Eurogroup's Jeroen Dijsselbloem: When Eurozone Banks Need Money, We Steal

Dutch Labor Party politician Jeroen Dijsselbloem   is head of Eurogroup  and president of the Board of Governors of the European Stability Mechanism (ESM), according to Wikipedia.  The ESM provides financial assistance to members in financial trouble.  "ESM member states can apply for an ESM bailout if they are in financial difficulty or their financial sector is a stability threat in need of recapitalization."

Reuters reports that Labor Party Politician Dijsselbloem has expressed open-mindedness to ongoing government stealing of bank depositors' money.  Reuters writes:

European officials have worked hard this week to stress that the island's bailout was a unique case - after a suggestion by a Eurogroup chairman that the rescue would serve as a model for future crises rattled European financial markets.

Murdoch-linked Newsmax's Tom Blumer accuses Reuters and Associated Press in earlier articles of mischaracterizing Dijsselbloem's remarks.  The media, including the Murdoch conglomerate, has consistently mischaracterized the US bailout, so it is not surprising that AP and Reuters now distort information about Europe.  

Dijsselbloem illustrates the special role of labor as handmaiden-in-theft to the global banking system.

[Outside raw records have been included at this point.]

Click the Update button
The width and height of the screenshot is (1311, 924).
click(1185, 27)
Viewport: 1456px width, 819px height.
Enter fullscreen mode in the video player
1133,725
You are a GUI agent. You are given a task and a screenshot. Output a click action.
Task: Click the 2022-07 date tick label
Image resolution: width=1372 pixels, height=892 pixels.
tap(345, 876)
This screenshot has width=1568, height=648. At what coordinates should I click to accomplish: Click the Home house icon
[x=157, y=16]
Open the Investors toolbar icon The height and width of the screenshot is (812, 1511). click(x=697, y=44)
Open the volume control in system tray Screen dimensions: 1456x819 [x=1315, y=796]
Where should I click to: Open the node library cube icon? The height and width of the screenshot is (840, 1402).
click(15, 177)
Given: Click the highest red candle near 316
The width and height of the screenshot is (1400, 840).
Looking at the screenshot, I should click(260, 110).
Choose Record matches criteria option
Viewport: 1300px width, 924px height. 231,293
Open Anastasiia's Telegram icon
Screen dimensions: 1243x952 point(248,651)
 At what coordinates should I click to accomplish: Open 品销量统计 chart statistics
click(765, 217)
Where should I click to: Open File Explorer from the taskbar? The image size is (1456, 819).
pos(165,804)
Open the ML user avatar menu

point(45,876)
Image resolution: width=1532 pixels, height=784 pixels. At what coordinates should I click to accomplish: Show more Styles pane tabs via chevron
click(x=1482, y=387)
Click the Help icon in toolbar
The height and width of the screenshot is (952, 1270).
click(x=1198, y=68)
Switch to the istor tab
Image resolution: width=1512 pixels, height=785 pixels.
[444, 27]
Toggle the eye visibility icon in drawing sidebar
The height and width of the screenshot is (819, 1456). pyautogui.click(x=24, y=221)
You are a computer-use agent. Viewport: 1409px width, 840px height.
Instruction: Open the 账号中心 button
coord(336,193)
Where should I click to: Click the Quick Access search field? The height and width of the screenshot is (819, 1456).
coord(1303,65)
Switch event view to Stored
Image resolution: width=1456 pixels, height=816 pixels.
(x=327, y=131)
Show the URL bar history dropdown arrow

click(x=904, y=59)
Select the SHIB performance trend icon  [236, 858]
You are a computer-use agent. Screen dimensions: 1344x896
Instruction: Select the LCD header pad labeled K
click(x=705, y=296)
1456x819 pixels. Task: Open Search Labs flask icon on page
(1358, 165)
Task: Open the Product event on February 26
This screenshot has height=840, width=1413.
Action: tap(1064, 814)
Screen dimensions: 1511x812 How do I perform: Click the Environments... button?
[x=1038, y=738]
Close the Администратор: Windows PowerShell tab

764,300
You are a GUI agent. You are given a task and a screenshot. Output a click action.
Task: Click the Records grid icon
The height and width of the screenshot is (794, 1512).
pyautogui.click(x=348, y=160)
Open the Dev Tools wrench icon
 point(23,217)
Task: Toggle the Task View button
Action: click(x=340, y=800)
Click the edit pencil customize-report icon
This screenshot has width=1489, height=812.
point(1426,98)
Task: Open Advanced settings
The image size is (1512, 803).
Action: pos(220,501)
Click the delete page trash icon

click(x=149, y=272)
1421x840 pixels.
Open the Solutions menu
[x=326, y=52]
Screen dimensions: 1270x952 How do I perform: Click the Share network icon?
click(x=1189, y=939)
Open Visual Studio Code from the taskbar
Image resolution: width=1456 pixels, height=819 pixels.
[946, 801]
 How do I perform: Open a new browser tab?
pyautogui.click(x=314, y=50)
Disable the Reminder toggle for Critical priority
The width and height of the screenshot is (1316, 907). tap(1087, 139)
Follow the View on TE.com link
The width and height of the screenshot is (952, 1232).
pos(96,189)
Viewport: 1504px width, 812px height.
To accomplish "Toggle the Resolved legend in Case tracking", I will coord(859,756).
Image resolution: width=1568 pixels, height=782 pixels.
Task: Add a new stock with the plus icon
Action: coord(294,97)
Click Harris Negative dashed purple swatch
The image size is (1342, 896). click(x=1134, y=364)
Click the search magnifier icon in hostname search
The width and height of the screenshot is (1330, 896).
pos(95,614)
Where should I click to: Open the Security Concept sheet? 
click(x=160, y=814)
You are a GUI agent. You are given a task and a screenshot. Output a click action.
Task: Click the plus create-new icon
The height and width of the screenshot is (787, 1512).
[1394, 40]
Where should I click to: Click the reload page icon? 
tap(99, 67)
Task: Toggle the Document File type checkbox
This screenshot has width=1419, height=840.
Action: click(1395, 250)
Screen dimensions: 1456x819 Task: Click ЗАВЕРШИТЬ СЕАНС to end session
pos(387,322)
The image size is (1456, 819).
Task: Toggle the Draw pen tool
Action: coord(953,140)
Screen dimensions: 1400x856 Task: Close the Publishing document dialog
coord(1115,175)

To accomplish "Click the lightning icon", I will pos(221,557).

In American history labor was initially in favor of hard money and price stability, according to Arthur Schlesinger in The Age of Jackson.  The inflationist wing of the labor movement triumphed as the money center banks saw increasing advantage in centralization. Progressivism involved the integration of labor into the inflationist nexus, in part because some labor unions contributed to Populist calls for inflation during the late nineteenth century.  Labor began to see its role as aiding its members at the expense of most workers through the same inflationary process that aids Wall Street, real estate developers, and big business executives.   

That was after JP Morgan and other late nineteenth century businessmen's failure to consolidate industry through mergers and large trusts (now called corporations), and labor's concomitant failure to take wages out of competition by creating "one big union."  The collapse of  Teamster Jimmy Hoffa's National Master Freight Agreement in the 1970s coincided with a decline in labor's power as American financial interests realized that they could jettison labor's interests in exchange for currency subsidization from China and other exporters.  This followed the abolition of the gold standard and the freeing of the Fed to counterfeit with unabashed greed at Americans' expense.

Dijsselbloem's amoral willingness to steal from bank depositors is reflective of the labor movement's continuance of its willingness to engage in an alliance with the global banking system despite its raw treatment from the financial elite.  Like a whipped dog, the labor movement continues to back financial interests that have sucked its own members, along with the majority of American workers, dry.

Personally, I keep some money in banks, but small amounts scattered across several banks.  I favor small banks over large ones.  Commodity holdings, including gold, silver, and platinum, are more volatile in the short run, but avoid some of the risks of government stealing. (The US government stole the public's gold in 1933, though, so this strategy is not risk free.) Although smaller banks are less sophisticated when you need help with issues like trusts and estates, they are friendlier and more emotionally supportive.  

 With thieves like Dijsselbloem in influential positions around the world (his equivalents have been in power in the US for decades), a holding of commodities and cash as well as bank deposits is the way to go.